Hint: We will first start by using the fact that if \[f\left( x \right)={{2}^{x}}\] then \[f\left( 0 \right)={{2}^{0}}\]. Then we will similarly find the value of the first few terms of the series. After this we will test the series for AP, GP and HP by finding common differences and common ratios.

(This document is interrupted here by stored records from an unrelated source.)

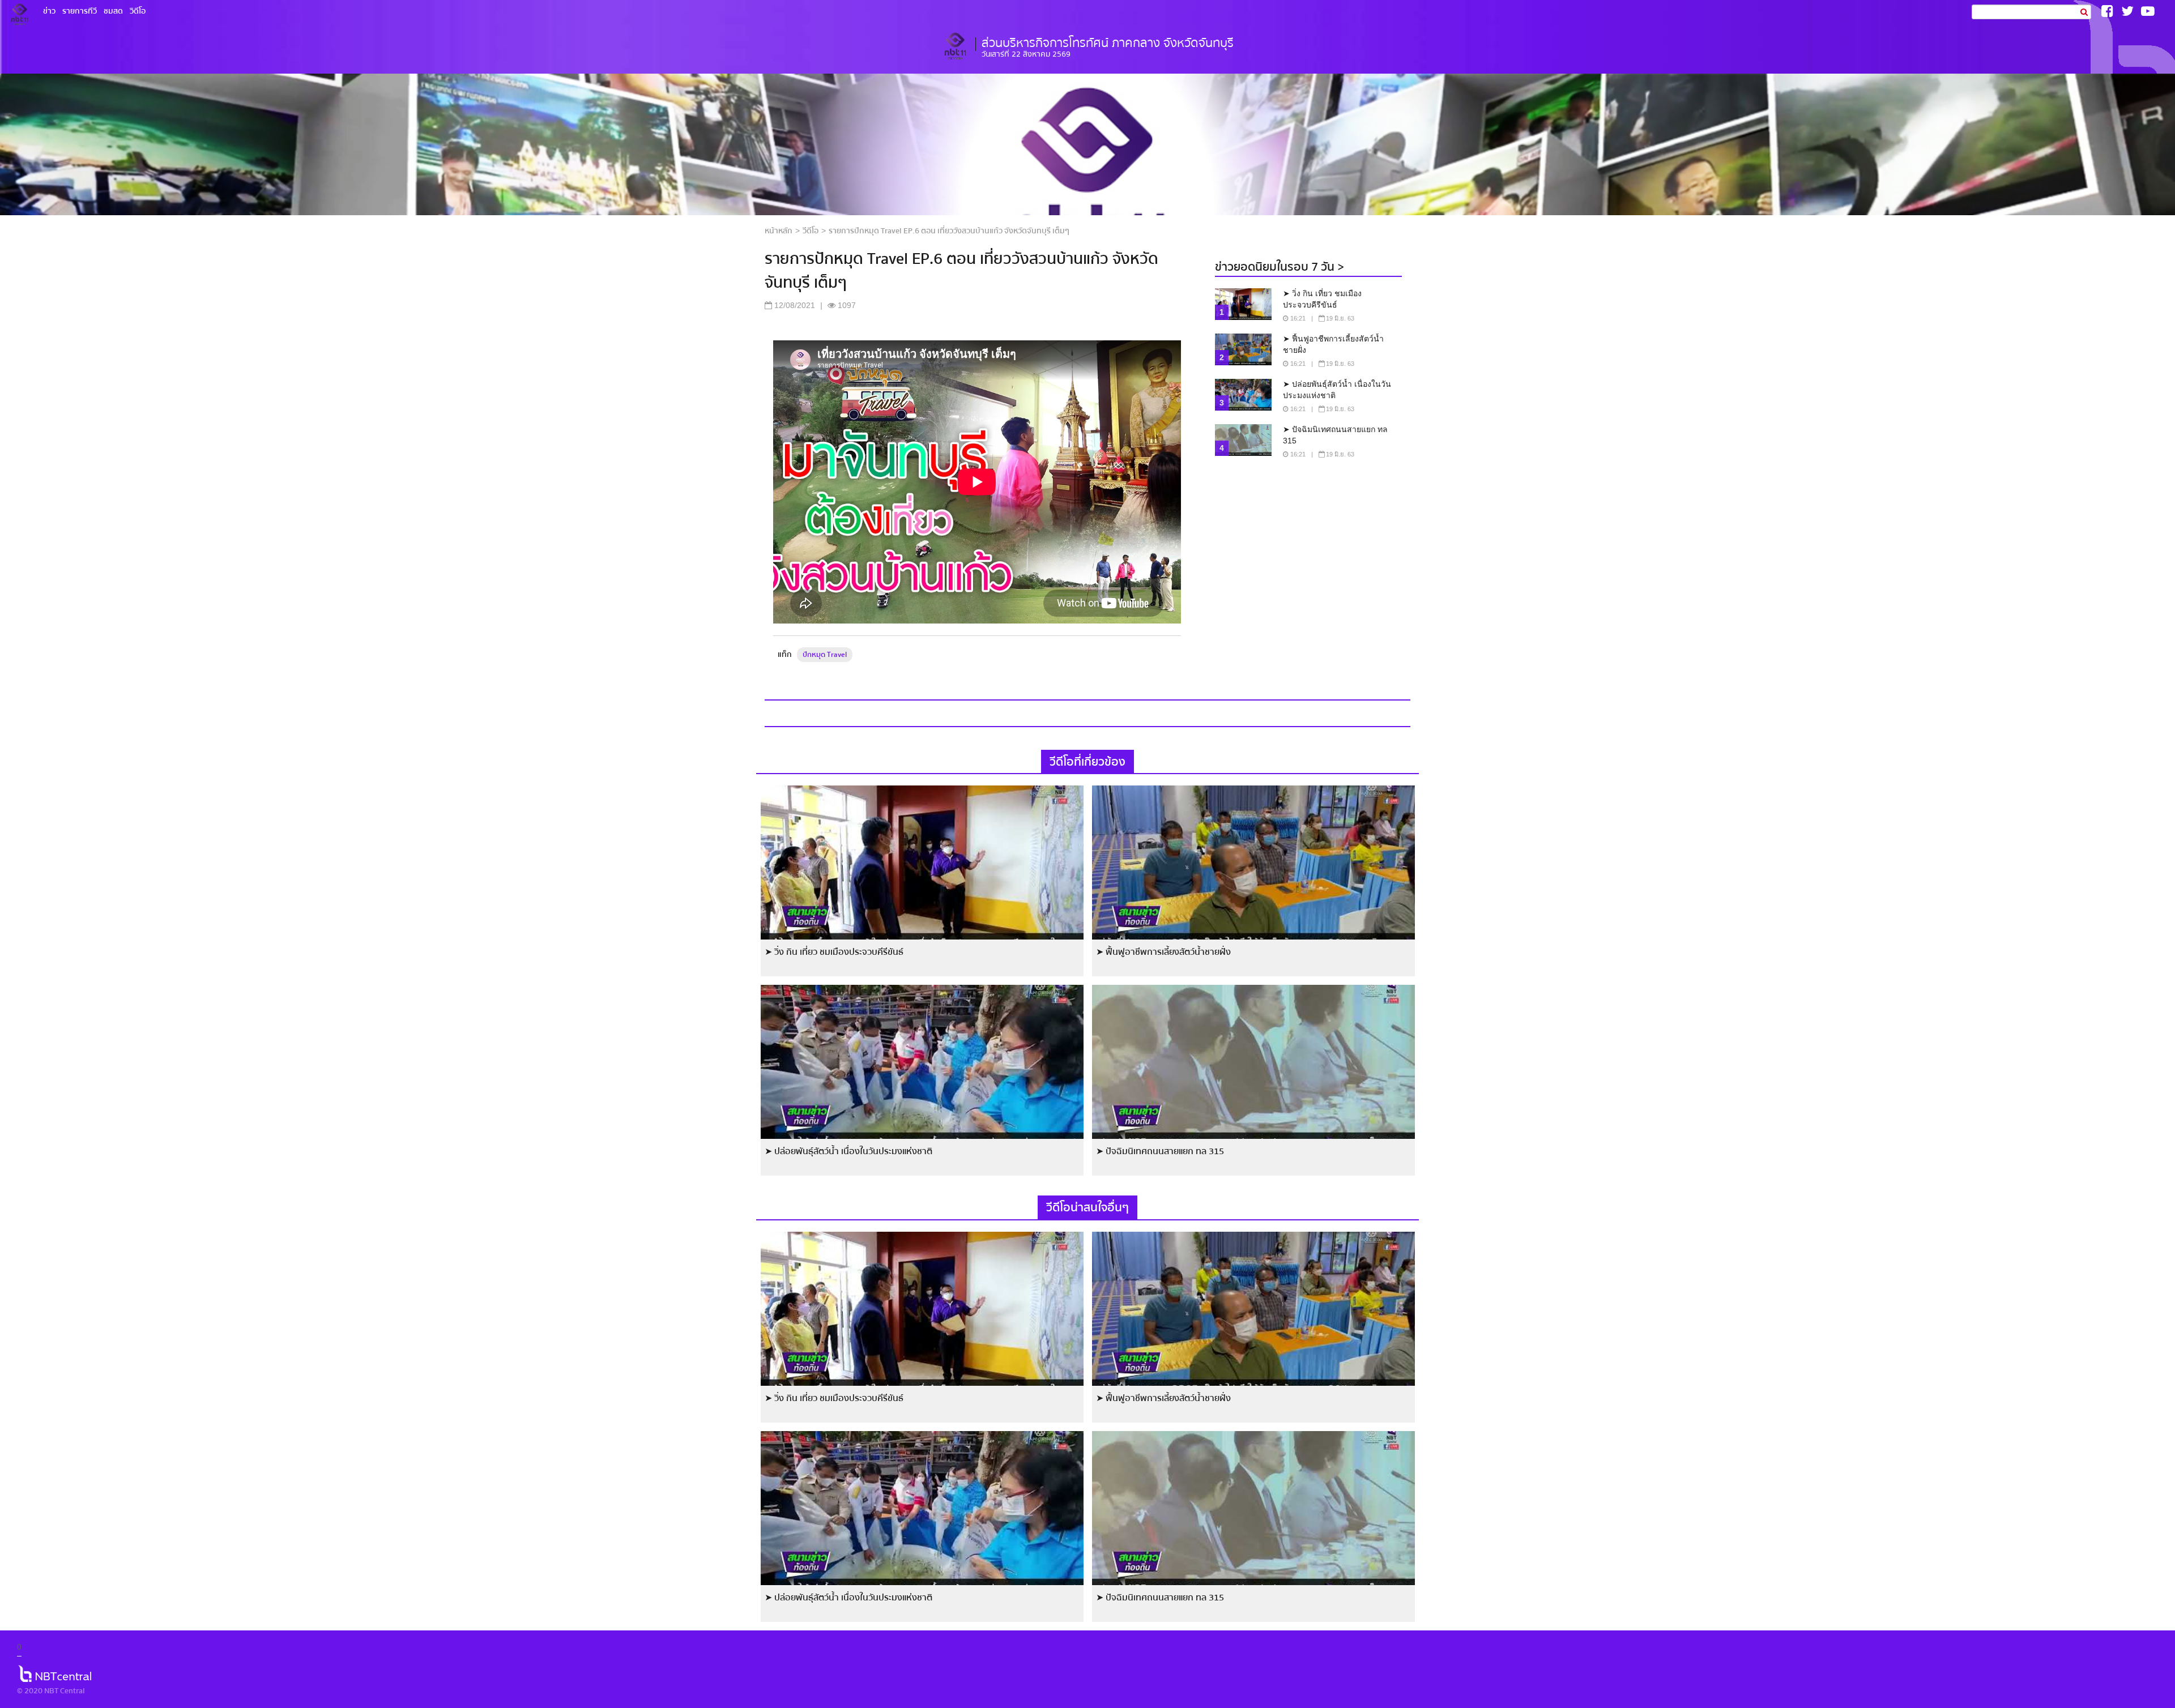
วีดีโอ (810, 231)
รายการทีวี (79, 11)
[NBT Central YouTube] (2148, 11)
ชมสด (113, 11)
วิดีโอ (138, 11)
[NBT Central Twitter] (2127, 11)
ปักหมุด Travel (825, 654)
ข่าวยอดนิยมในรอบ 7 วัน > (1279, 267)
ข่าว (49, 11)
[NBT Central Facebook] (2107, 11)
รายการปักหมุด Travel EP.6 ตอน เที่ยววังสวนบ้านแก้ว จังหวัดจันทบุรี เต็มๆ (949, 231)
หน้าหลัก (778, 231)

Complete step-by-step answer:
Now, we have been given that \[f\left( x \right)={{2}^{x}}\]. Then we have to find the series in which terms \[f\left( 0 \right),f\left( 1 \right),f\left( 2 \right),.....\] are in.
Now, we have,
\[\begin{align}
  & f\left( 0 \right)={{2}^{0}} \\
 & f\left( 1 \right)={{2}^{1}} \\
 & f\left( 2 \right)={{2}^{2}} \\
\end{align}\]
Now, we have the difference of first two terms,
$\begin{align}
  & =f\left( 1 \right)-f\left( 0 \right) \\
 & ={{2}^{1}}-{{2}^{0}} \\
 & =1 \\
\end{align}$
The difference of next two terms,
$\begin{align}
  & =f\left( 2 \right)-f\left( 1 \right) \\
 & ={{2}^{2}}-{{2}^{1}} \\
 & =4-2 \\
 & =2 \\
\end{align}$
Now, we know that if ${{a}_{1}},{{a}_{2}},{{a}_{3}}$ are in AP then their common difference must be same i.e. ${{a}_{2}}-{{a}_{1}}={{a}_{3}}-{{a}_{2}}$ but since we have,
$f\left( 1 \right)-f\left( 0 \right)\ne f\left( 2 \right)-f\left( 1 \right)$
Hence, they are not in AP.
Now, we have the common ratio r of the first two terms as $\dfrac{f\left( 1 \right)}{f\left( 0 \right)}=\dfrac{{{2}^{1}}}{{{2}^{0}}}$.
Also, we have the ratio of next two terms as $\dfrac{f\left( 2 \right)}{f\left( 0 \right)}=\dfrac{{{2}^{2}}}{{{2}^{1}}}=2$.
Now, we know that if ${{a}_{1}},{{a}_{2}},{{a}_{3}}$ are in GP. Then their common ratio is same that is $\dfrac{{{a}_{2}}}{{{a}_{1}}}=\dfrac{{{a}_{3}}}{{{a}_{2}}}$.
Since we have,
$\dfrac{f\left( 1 \right)}{f\left( 0 \right)}=\dfrac{f\left( 2 \right)}{f\left( 0 \right)}$
There we have the term \[f\left( 0 \right),f\left( 1 \right),f\left( 2 \right),.....\] in GP.
Hence, the correct option is (B).

Note: It is important to note that all the terms in series \[f\left( 0 \right),f\left( 1 \right),f\left( 2 \right),.....f\left( n \right)\] have the common ratio as $\dfrac{f\left( n \right)}{f\left( n-1 \right)}=\dfrac{{{2}^{n}}}{{{2}^{n-1}}}=2$ which is constant in spite of the value of n. Therefore, we have the series as GP. Also, since we have found the series as GP we have not further tested it for HP.